Isomaltooligosaccharides (IMOs) have been characterized as dietary fibers that resist digestion in the small intestine; however, previous studies suggested that various alpha-glycosidic linkages in IMOs were hydrolyzed by mammalian alpha-glucosidases. This study investigated the hydrolysis of IMOs by small intestinal alpha-glucosidases from rat and human recombinant sucrase-isomaltase complex compared to commonly used fungal amyloglucosidase (AMG) in vitro. Interestingly, mammalian alpha-glucosidases fully hydrolyzed various IMOs to glucose at a slow rate compared with linear maltooligosaccharides, whereas AMG could not fully hydrolyze IMOs because of its very low hydrolytic activity on alpha-1,6 linkages. This suggests that IMOs have been misjudged as prebiotic ingredients that bypass the small intestine due to the nature of the assay used.
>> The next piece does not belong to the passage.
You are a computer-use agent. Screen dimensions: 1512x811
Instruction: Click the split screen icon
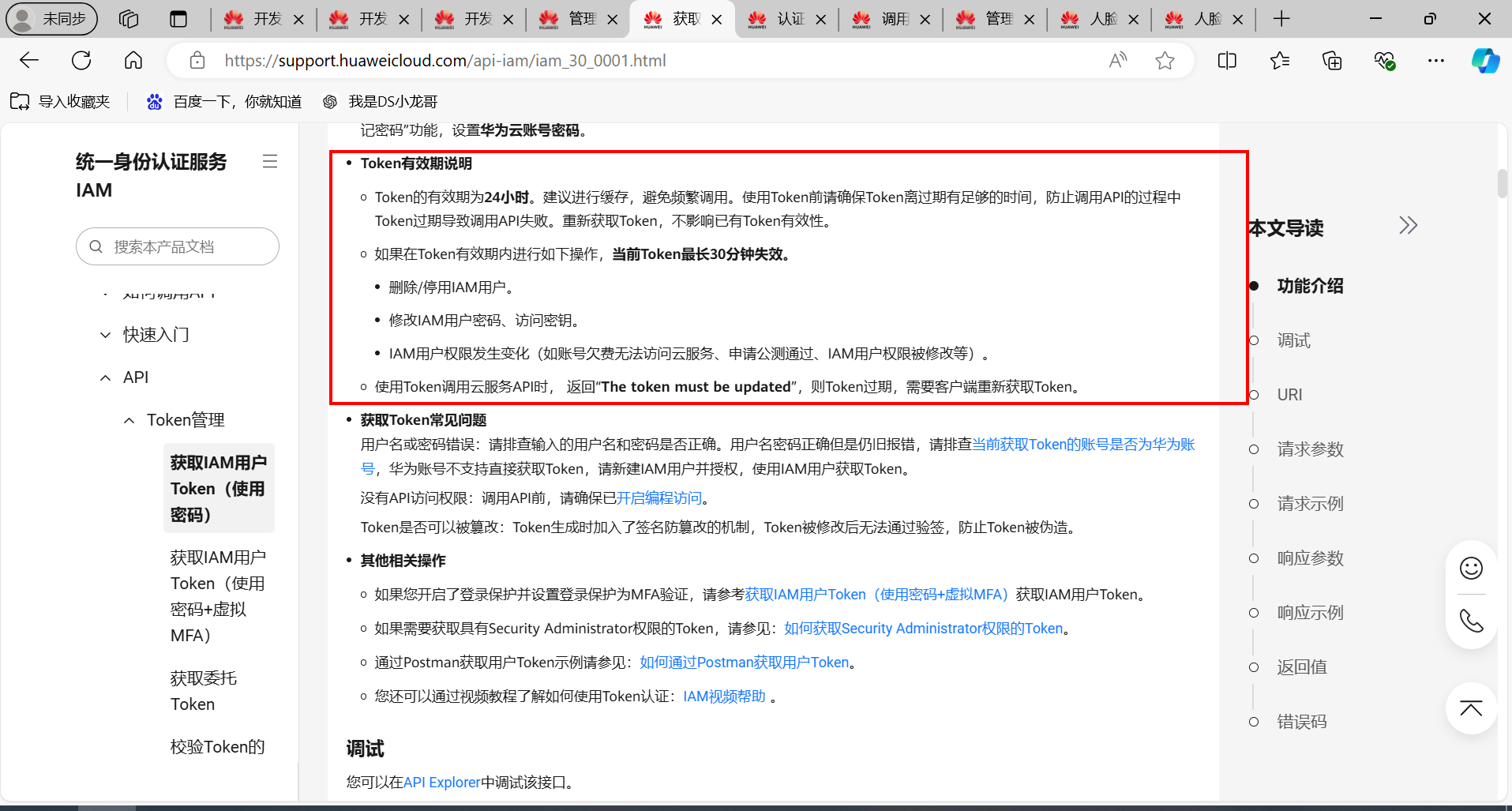[1227, 60]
Instead, IMOs can be applied in the food industry as slowly digestible materials to regulate the glycemic response and energy delivery in the mammalian digestive system, rather than as dietary fibers.

Automated summary

This study found that mammalian alpha-glucosidases fully hydrolyzed Isomaltooligosaccharides (IMOs) to glucose, although at a slow rate, while AMG could not fully hydrolyze IMOs due to its very low hydrolytic activity on alpha-1,6 linkages.